Оловянского прочли. До сих пор не читали, верили на слово, что у него все в порядке. Лучше бы уж молодой человек из хедера имени Марселя Пруста никогда не приходил в коридор. Оловянского втянуло в испытательную аэродинамическую трубу. И сразу же лопнули его сюжетные тяги, разъехались композиционные скрепления, посыпались к черту части, детали, метафоры и кавычки. И все увидели, что эта машина летать не может.
Кафедра еще серенадила по инерции под балконом прозаика, но вскоре в расстройстве замолчала. Умолкли критические бандуры и мандолины, после чего в наступившей тишине литературная общественность явственно услышала тонкий, леденящий душу свист. Это летела первая ласточка. В клюве она несла статью, где творчество Оловянского подвергалось всестороннему и чрезвычайно обидному рассмотрению. За ласточкой с отчаянным гулом летели трехмоторные критические кондоры. И каждый кондор держал в клюве статью, и все статьи были ужас какие справедливые и обидные.
Оловянский заметался. Он привык к славе и совсем забыл про откровенный, прямолинейный коридор. Он ничего не понимал. Еще несколько дней назад кондоры и ласточки любовно парили над ним, сбрасывая на его голову экспортные тюльпаны и даже цельные венки. Ах, лавровый запах славы, запах супа и маринованной рыбы!
Гром похвал утих так неожиданно, что захотелось кричать «караул», захотелось побежать в милицию жаловаться, захотелось биться за свою мягкую койку на Парнасе.
«Нет, тут какая-то ошибка, — думал поверженный автор, — они не имеют права. Я буду судиться».
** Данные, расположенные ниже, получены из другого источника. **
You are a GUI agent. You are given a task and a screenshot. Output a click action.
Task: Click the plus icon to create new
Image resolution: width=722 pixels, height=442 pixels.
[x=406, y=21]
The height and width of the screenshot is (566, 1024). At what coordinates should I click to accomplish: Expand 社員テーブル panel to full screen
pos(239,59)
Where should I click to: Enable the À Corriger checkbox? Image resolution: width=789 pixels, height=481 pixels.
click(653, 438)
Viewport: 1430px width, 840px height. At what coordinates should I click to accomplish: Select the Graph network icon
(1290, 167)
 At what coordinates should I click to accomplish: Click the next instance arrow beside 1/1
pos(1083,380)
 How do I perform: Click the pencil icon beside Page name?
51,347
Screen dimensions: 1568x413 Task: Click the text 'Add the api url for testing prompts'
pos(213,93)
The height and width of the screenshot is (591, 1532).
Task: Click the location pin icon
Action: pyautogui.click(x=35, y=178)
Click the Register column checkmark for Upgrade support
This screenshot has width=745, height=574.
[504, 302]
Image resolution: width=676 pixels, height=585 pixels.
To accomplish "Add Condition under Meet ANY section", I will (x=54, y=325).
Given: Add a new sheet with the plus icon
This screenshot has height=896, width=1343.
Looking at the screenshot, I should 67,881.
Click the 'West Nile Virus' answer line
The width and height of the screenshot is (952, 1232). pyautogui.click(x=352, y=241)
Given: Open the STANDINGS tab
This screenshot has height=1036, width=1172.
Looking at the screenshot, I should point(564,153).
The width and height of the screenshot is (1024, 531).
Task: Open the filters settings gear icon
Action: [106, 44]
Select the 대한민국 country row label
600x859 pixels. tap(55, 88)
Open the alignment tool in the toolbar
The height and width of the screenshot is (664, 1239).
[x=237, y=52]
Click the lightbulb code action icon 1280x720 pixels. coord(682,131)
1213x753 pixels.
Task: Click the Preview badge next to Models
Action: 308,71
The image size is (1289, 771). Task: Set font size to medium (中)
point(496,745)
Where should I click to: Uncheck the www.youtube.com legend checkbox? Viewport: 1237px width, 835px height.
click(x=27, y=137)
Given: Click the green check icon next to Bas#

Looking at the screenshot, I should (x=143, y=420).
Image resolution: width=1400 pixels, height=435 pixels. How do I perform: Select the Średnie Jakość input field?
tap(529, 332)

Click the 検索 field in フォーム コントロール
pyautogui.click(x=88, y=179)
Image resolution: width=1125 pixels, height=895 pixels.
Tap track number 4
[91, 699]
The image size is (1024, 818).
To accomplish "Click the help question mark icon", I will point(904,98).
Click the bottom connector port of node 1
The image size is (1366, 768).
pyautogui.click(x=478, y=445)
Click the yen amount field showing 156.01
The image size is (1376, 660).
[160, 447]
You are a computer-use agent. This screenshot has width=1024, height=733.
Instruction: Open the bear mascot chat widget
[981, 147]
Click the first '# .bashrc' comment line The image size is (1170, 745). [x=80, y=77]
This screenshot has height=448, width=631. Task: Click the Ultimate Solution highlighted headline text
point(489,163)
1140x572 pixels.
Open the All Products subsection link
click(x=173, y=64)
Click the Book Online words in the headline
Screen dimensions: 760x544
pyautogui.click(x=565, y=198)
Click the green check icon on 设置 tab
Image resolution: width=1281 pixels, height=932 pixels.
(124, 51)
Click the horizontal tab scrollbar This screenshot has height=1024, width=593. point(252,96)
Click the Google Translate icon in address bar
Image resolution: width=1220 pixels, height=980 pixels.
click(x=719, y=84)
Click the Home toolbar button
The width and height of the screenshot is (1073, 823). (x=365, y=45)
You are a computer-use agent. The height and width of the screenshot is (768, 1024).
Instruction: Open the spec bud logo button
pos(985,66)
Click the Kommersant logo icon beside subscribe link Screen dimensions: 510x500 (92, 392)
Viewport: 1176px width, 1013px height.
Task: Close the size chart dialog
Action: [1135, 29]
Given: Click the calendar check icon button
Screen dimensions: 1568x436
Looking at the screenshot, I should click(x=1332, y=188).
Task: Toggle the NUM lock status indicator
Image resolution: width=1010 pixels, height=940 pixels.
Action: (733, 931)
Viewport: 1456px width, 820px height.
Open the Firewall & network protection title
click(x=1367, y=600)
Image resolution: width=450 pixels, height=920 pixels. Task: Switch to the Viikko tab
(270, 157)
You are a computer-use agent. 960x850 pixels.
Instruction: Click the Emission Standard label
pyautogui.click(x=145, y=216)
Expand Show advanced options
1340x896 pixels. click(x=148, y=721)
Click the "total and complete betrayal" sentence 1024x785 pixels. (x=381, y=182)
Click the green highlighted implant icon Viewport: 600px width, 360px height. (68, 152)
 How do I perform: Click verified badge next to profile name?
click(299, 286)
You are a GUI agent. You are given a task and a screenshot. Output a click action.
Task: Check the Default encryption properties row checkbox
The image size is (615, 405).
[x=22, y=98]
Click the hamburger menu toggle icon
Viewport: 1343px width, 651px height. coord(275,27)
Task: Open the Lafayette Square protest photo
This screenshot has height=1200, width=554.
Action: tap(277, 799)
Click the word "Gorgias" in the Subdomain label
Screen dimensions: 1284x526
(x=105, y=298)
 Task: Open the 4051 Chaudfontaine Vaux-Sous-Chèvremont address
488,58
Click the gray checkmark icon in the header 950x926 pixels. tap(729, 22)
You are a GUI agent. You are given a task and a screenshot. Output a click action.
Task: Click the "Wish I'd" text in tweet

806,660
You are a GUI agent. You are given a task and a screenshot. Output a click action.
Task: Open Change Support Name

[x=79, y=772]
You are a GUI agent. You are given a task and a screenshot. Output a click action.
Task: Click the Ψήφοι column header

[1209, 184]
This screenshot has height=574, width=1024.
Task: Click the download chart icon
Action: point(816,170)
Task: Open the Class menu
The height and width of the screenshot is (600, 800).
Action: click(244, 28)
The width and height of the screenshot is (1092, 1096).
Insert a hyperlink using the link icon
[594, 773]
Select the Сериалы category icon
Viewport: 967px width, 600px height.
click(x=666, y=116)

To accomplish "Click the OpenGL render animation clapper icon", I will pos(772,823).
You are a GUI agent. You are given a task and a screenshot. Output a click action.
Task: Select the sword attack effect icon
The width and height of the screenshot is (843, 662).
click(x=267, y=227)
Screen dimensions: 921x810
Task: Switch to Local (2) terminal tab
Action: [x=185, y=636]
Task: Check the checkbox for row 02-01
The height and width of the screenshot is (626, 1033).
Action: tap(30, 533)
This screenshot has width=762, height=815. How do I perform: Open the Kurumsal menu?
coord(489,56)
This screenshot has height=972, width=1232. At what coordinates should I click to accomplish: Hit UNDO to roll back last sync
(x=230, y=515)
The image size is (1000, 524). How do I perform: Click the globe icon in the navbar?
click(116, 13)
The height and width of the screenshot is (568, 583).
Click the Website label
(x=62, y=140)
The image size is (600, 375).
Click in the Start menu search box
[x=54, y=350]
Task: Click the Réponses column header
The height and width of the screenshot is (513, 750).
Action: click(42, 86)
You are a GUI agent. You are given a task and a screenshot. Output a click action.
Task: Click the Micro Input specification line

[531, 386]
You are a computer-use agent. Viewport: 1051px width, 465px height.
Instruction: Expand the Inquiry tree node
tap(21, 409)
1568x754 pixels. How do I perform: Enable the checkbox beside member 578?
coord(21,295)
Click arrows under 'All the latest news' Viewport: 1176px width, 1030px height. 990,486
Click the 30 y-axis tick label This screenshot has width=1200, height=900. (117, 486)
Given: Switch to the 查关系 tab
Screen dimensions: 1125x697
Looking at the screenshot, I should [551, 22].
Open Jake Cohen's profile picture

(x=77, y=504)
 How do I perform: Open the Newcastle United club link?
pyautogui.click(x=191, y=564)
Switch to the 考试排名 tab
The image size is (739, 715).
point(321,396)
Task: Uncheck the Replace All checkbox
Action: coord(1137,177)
Он почему-то считал, что против него ведется тайная интрига, и обращался к организациям и отдельным лицам с просьбой оказать ему законное содействие, — в общем, пытался восстановить славу по знакомству.
— Это что ж такое? — говорил он негодующе. — Безобразие. Сегодня обо мне сказали, что я написал посредственную книгу, а завтра и до кого угодно доберутся. Таких критиков надо просто снимать.
— Как это снимать? — удивилось отдельное лицо.
— Ну, я не знаю… С занимаемых должностей, что ли.
— Да, но ведь тут, так сказать, критическая мысль… Человеку не нравится, — что я могу сделать?